## Task item
Lines with "computer": how many are there in the listing below? Reply with the number only.

## Input material
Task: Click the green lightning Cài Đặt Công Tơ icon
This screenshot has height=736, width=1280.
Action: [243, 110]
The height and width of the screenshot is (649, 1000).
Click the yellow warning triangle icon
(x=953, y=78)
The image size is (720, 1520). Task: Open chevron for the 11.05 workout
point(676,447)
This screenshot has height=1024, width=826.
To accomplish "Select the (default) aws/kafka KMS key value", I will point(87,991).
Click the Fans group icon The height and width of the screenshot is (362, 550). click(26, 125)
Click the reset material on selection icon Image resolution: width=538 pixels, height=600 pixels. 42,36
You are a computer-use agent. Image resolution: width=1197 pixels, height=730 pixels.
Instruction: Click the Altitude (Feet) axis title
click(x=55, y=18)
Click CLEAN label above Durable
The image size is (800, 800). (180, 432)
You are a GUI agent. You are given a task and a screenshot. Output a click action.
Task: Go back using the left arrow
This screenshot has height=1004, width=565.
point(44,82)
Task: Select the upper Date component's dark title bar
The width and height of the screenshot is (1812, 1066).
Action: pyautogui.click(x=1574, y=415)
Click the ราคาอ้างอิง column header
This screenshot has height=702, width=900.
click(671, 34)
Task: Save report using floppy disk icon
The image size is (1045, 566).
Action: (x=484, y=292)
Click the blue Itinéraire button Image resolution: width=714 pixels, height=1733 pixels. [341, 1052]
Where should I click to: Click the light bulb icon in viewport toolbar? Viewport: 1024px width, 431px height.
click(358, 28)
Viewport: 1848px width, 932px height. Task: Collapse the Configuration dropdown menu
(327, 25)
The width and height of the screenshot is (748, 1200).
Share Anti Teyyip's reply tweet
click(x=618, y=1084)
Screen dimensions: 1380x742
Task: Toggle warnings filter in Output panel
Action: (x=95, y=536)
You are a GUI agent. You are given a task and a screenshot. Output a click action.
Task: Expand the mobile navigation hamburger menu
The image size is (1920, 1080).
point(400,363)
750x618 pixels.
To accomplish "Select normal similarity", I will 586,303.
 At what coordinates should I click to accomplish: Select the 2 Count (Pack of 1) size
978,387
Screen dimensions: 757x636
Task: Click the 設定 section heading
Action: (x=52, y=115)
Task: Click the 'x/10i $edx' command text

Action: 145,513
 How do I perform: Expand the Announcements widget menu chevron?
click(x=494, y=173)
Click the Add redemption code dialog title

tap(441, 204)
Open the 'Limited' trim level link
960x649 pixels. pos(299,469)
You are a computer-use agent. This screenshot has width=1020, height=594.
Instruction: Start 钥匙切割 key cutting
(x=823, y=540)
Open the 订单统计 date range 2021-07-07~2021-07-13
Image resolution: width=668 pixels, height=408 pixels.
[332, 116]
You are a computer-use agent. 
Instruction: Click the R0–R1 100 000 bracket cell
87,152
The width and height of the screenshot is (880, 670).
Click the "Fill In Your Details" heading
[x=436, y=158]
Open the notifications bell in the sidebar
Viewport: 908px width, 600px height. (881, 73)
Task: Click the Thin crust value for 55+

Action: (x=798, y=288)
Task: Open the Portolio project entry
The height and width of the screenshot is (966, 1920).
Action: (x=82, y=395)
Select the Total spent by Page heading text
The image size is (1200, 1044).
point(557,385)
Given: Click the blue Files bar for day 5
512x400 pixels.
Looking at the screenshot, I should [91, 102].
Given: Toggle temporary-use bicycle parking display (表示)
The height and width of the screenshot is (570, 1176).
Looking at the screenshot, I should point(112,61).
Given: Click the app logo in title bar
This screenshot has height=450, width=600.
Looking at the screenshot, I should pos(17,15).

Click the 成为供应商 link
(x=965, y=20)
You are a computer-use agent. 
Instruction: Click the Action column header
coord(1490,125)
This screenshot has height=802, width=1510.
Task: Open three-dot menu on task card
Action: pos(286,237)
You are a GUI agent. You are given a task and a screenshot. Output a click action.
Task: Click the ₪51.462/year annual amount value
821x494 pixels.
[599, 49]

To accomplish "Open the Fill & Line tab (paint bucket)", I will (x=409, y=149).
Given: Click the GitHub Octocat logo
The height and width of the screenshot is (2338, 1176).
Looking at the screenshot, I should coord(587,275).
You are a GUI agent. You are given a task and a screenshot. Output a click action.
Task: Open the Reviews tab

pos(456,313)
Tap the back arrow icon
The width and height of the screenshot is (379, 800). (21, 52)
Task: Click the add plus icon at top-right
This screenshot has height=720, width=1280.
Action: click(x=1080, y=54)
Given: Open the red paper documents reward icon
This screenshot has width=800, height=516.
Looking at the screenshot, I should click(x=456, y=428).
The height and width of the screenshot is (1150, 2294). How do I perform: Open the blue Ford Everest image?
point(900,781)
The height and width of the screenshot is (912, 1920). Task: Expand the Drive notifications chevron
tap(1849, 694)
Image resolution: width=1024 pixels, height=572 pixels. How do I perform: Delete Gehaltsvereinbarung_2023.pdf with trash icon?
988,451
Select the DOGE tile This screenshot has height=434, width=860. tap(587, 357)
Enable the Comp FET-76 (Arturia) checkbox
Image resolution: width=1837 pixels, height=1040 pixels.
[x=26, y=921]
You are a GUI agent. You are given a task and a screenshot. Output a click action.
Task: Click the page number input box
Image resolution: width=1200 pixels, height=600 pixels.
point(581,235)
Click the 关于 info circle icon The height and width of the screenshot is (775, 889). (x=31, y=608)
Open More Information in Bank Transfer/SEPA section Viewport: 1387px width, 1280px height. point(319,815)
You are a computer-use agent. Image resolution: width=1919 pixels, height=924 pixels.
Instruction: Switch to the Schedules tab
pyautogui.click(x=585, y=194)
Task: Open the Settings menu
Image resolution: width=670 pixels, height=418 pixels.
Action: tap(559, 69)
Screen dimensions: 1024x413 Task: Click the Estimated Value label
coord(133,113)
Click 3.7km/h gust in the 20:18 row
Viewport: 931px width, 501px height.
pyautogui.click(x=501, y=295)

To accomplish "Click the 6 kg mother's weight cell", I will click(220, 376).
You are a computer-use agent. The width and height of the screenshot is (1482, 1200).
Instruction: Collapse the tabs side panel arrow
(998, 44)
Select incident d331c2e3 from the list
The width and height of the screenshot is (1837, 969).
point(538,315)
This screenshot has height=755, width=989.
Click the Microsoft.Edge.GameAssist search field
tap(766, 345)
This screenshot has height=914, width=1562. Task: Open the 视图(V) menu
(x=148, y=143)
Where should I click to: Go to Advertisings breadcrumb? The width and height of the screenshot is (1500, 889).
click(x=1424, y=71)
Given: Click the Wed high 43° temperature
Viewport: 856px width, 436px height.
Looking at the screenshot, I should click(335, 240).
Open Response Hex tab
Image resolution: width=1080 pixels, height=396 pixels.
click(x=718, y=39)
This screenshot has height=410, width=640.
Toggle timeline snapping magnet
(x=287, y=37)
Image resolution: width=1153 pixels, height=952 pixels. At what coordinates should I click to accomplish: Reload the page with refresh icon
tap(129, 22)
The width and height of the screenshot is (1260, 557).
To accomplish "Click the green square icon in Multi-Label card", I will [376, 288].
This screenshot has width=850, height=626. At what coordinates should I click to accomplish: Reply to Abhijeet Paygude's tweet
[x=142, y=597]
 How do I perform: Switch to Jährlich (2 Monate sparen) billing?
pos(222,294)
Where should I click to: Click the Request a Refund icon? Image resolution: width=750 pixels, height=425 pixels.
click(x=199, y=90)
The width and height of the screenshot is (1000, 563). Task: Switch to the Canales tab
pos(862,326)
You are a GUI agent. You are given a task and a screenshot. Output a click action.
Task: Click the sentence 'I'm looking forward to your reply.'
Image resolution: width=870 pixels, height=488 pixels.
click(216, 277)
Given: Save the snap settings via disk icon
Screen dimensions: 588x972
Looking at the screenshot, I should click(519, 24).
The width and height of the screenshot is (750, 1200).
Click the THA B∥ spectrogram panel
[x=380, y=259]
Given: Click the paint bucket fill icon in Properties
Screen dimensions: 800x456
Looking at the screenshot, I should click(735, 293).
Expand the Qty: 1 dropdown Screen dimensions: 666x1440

## Result
6